Ответьте на вопросы по приведенному ниже тексту о «новом» и «литературном» журнализме.
(а) Кто ввел термин «литературный журнализм»?
(б) В каком году вышла книга Тома Вулфа «Электропрохладительный кислотный тест»?
(в) В каких трех формах Стивен Крейн описал кораблекрушение, в которое попал?

Исходный текст »
++++

Чистые жанры функционируют на всех уровнях, сложные – только на втором и третьем.

Авторы «нового журнализма» пользовались различными жанрами, зачастую смешанными, из литературных жанров чаще всего выбирали рассказ, повесть, эссе, скетч, роман. Все это говорит о том, что «новый журнализм» представлен сложными (вторичными) жанрами, функционирующими на втором уровне, который во главу угла ставит достоверность факта с его самостоятельным эстетическим значением. Однако нередко «новые журналисты» вводили в повествование подлинные документы, не обработанные литературно, то есть делали вставки из произведений чистых (первичных) жанров. Например, они воспроизводили с предельной точностью специфическую речь (монологи, диалоги, полилоги) подростков, музыкантов, наркоманов и др. К этому приему часто прибегал Том Вулф в книге «Электропрохладительный кислотный тест» (1968). Он использовал «Архивы Проказников» – дневники, письма, фотографии, магнитофонные и видеозаписи, а также аудиоматериалы, сделанные его коллегами – писателями и журналистами.

«Новому журнализму» близок по сути «литературный журнализм» (“literary journalism”). Он тоже функционирует на втором уровне и представлен сложными (вторичными) жанрами. У этого термина более давняя история. Если в отечественном литературоведении термин «литературный журнализм» не закрепился, то в зарубежном используется очень активно, часто заменяется синонимами “creative nonfiction” или “narrative nonfiction”.

Термин «литературный журнализм» ввел Линкольн Стеффенс (1866–1936), американский журналист, один из самых известных «разгребателей грязи». В начале XX века Л. Стеффенс участвовал в издании журнала «Макклюрс» (McClure’s), а в 1906 году занялся собственным «Американским журналом» (American Magazine). Это издания «разгребателей грязи», однако появление термина «литературный журнализм» связано больше с техникой письма Л. Стеффенса, чем с идеологией изданий, для которых он писал. «На протяжении всей своей жизни он [Л. Стеффенс. – О. Р.] старался подвигнуть своих авторов (и самого себя) на создание «литературы» о наиболее важных общественных институтах Америки (бизнес и политика), поднимая труд журналиста на небывалый до того уровень путем слияния репортерского умения со страстностью, стилем и техникой великой литературы»1.

«Литературный журнализм» ярко представляет Стивен Крейн (1871–1900), американский журналист, писатель, поэт. «Ему удалось лучше всех современников воплотить видение Стеффенса, умело сочетая лучшие стороны художественной литературы и журналистики. Крейну ничего не стоило представить хронику происшествия в нескольких видах и в нескольких жанрах. Так он поступил, когда, попав в кораблекрушение, описал его сначала в газетной заметке, потом в коротком рассказе и, наконец, в журнальной статье»2.

++++

Исходные данные »
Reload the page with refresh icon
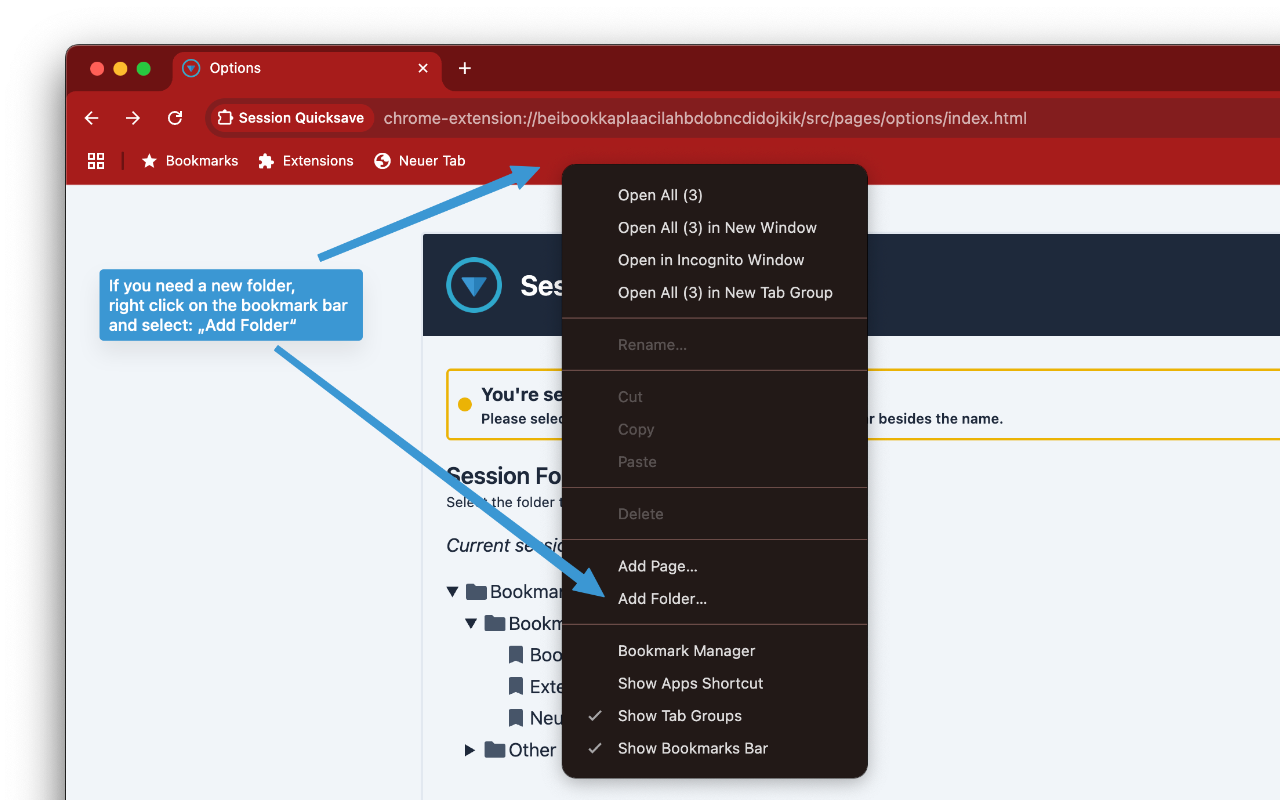The height and width of the screenshot is (800, 1280). pyautogui.click(x=175, y=118)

++++

Ответ »
(а) Линкольн Стеффенс.
(б) В 1968 году.
(в) Сначала в газетной заметке, потом в коротком рассказе и, наконец, в журнальной статье.